Police consider ‘citizens academy’Free class would give public glimpse into daily activities
The Fairfield Police Department is considering creating a “citizens academy” to allow the public to learn the ins and outs of law enforcement.
Fairfield Police Chief Julie Harvey said she is still developing the idea and said it is probably a year away from becoming reality. She envisions inviting residents to attend a free informational session in which they learn what police officers do on a daily basis.
Harvey said she would like residents to know what officers have to do when they encounter a drunk driver. An officer who is proficient in handling OWIs will demonstrate to the attendees how the driver is arrested and the amount of paperwork involved.
She would like the public to understand when and why a special response team, similar to a SWAT team, responds to a call. She said it all depends on the threat assessment of the scene. Officers have a rubric that determines when to send out the special response team, and if the potential dangers aren’t high enough on the threat assessment, the police do not send in the special response team.
Part of the reason Harvey wants to start this academy is to make the police department as transparent as possible.
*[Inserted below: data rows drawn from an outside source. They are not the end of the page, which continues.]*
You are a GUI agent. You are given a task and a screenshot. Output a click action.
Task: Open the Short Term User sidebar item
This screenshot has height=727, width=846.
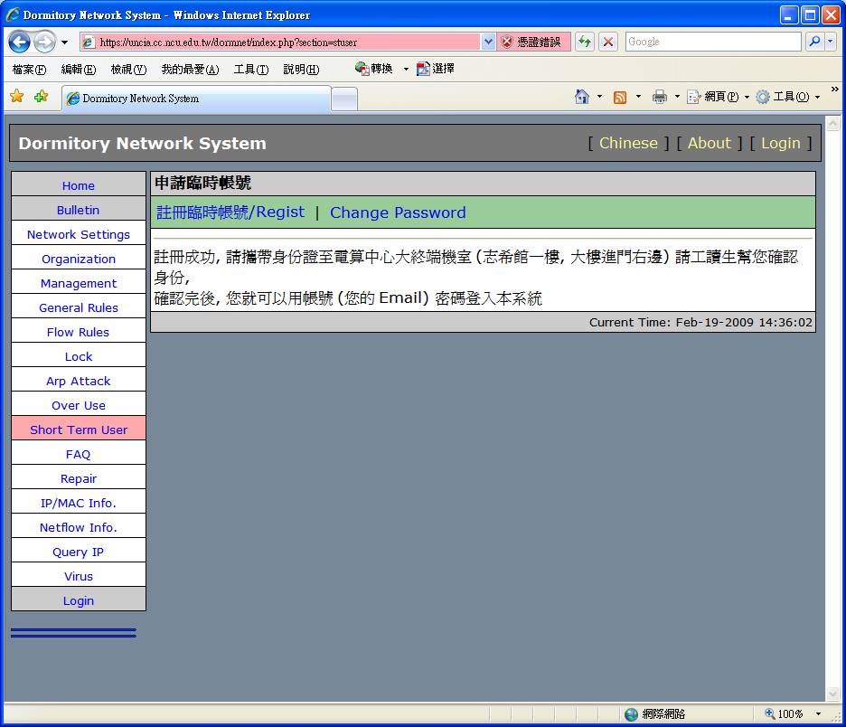point(79,430)
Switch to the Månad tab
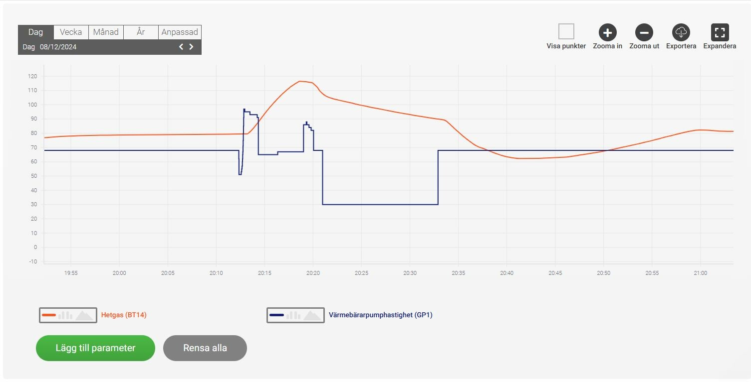751x382 pixels. tap(106, 32)
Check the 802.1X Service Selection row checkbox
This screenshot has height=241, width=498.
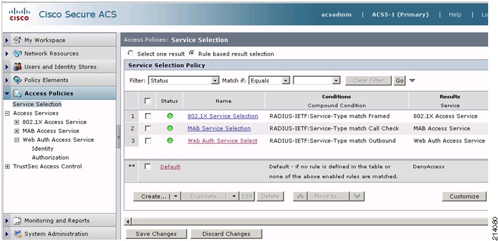148,116
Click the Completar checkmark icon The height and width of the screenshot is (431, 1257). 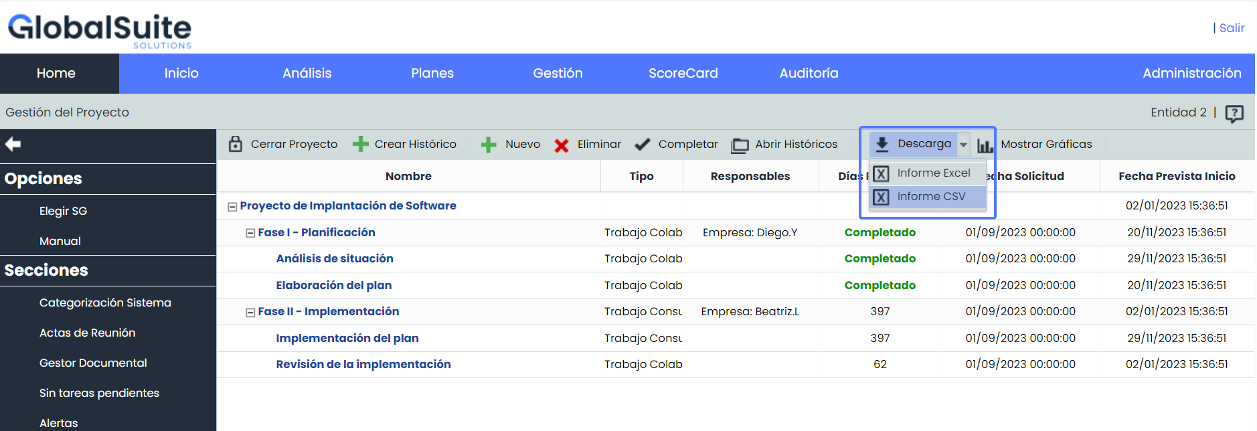[643, 144]
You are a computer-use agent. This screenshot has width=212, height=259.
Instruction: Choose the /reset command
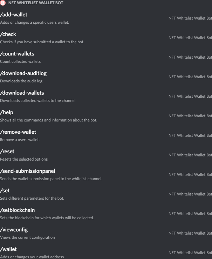tap(8, 151)
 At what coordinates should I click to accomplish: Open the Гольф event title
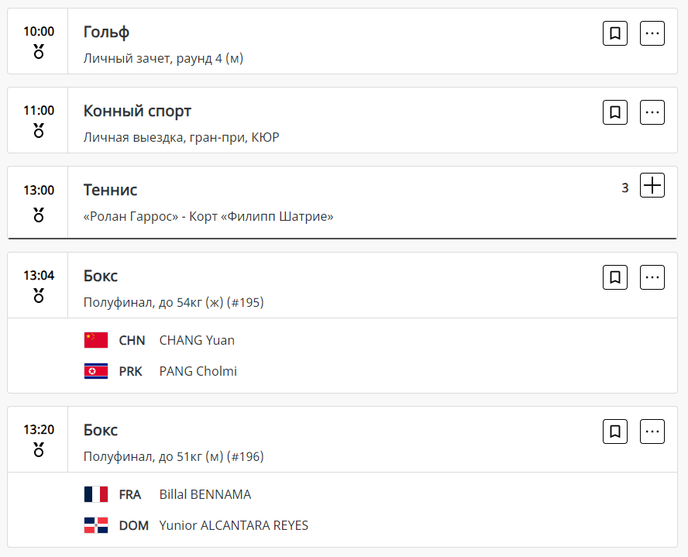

She wants to show residents how a dashboard camera works and explain why they sometimes malfunction, so residents don’t think the camera “conveniently” malfunctions when they are the ones pulled over.
Another thing the police want to stress to the public is that residents’ calls are never ignored and that they are prioritized based on importance.
“We don’t just disregard a call,” Harvey said. “We just don’t have the manpower sometimes.”
Harvey mentioned that, on occasion, the police can be swamped if they have to control traffic for a big event in town. If other officers are called away to respond to a medical emergency, sometimes that means no officers are left to respond to the low priority calls. Harvey wants residents to know officers will get to those calls when time allows.
“We’ve only got so many people, and sometimes the calls stack up, unfortunately,” she said.
Harvey also wants the public to understand the stress officers are routinely under.
“Take traffic control,” she said. “I guarantee that if you let somebody direct traffic during a major event, within five minutes they will say, ‘No more.’”
Harvey said she got the idea for the citizens academy from other towns that have done something similar. She said other towns have conducted their academies for two to three hours on a weekday night.
She said the informational clinic probably won’t get off the ground until 2015. The police department will be busy updating its policies and procedures throughout 2014. Harvey said she would feel more comfortable hosting the academy once the new policies are in place.